▸ **Data for processing**:

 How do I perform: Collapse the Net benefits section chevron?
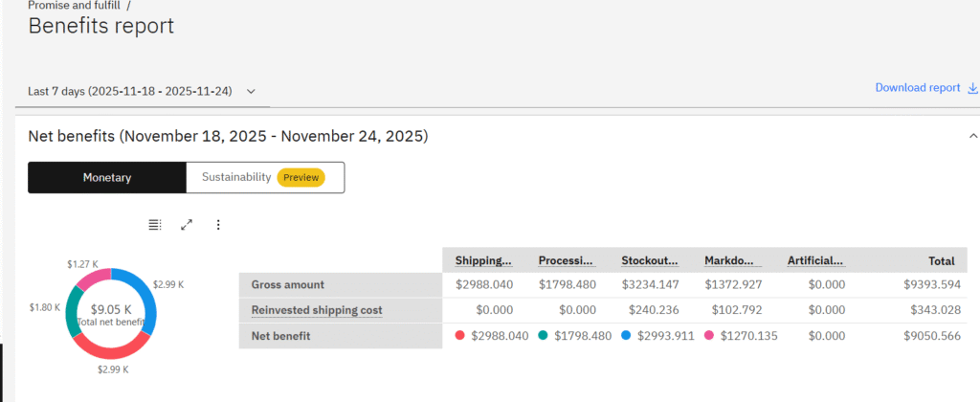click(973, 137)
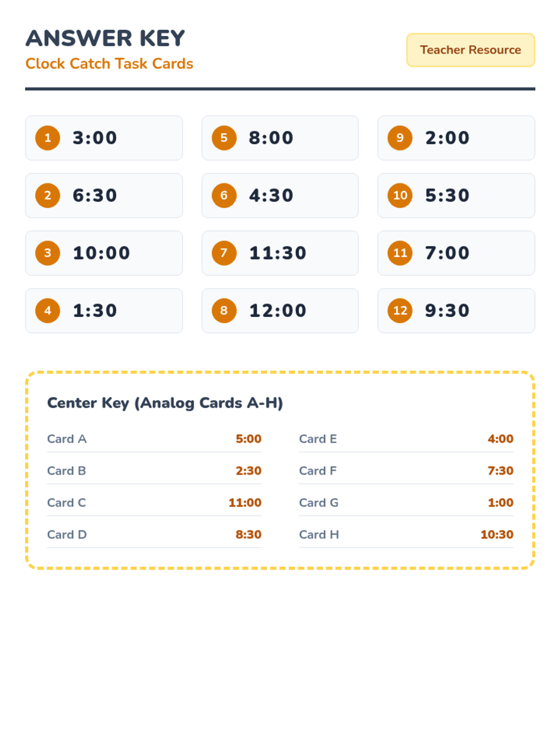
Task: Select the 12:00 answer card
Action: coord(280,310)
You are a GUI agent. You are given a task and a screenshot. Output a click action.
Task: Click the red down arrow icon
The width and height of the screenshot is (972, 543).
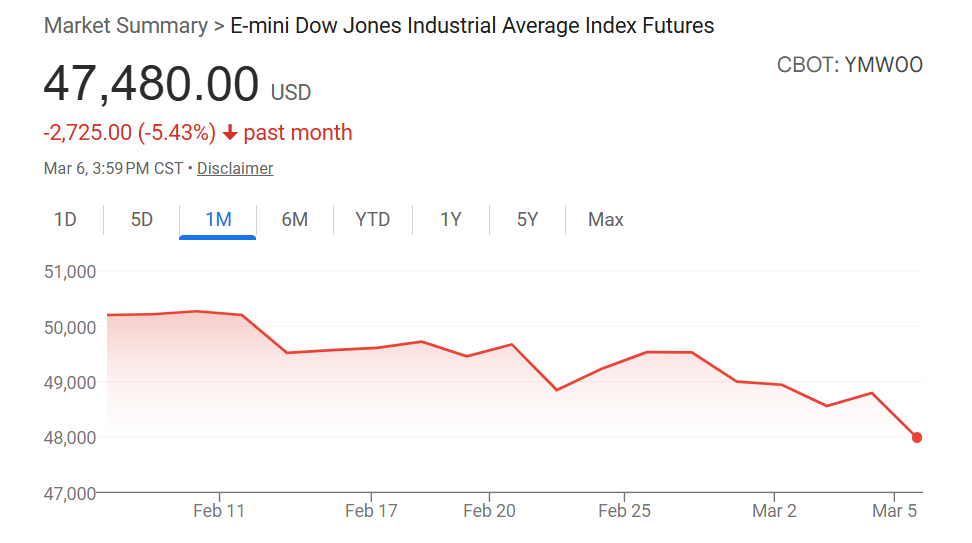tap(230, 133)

---

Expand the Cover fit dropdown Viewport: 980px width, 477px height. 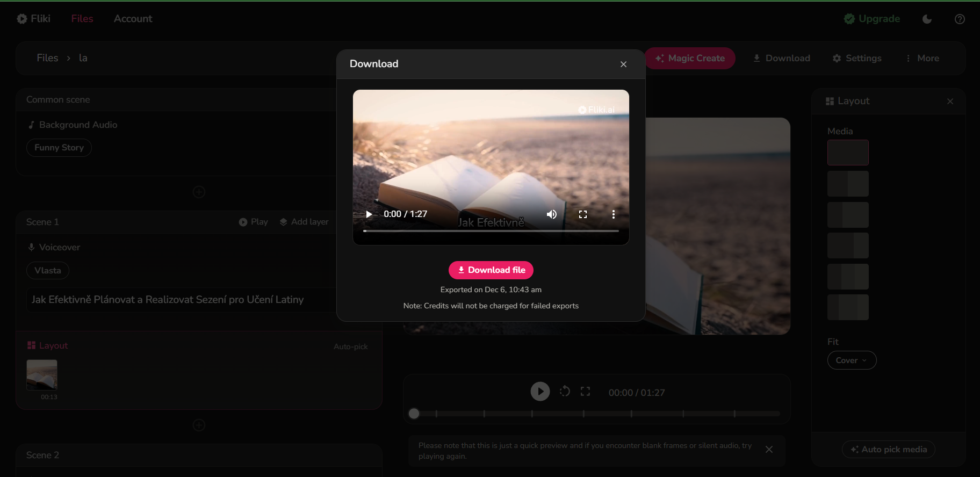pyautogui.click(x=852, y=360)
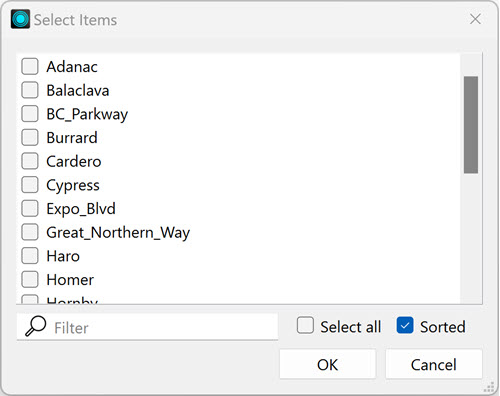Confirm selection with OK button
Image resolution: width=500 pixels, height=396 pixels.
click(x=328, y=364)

--

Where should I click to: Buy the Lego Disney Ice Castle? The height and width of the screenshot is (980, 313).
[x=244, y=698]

▸ **Task to complete**:
Would you print exactly the lines in the listing above, from the line bearing "How do I perform: Collapse" through the line bearing "Task: Click the red down arrow icon", leaving out all pictures?

▸ **Result of this exercise**:
 How do I perform: Collapse the Net benefits section chevron?
click(973, 137)
Task: Select the 12:00 answer card
Action: coord(280,310)
You are a GUI agent. You are given a task and a screenshot. Output a click action.
Task: Click the red down arrow icon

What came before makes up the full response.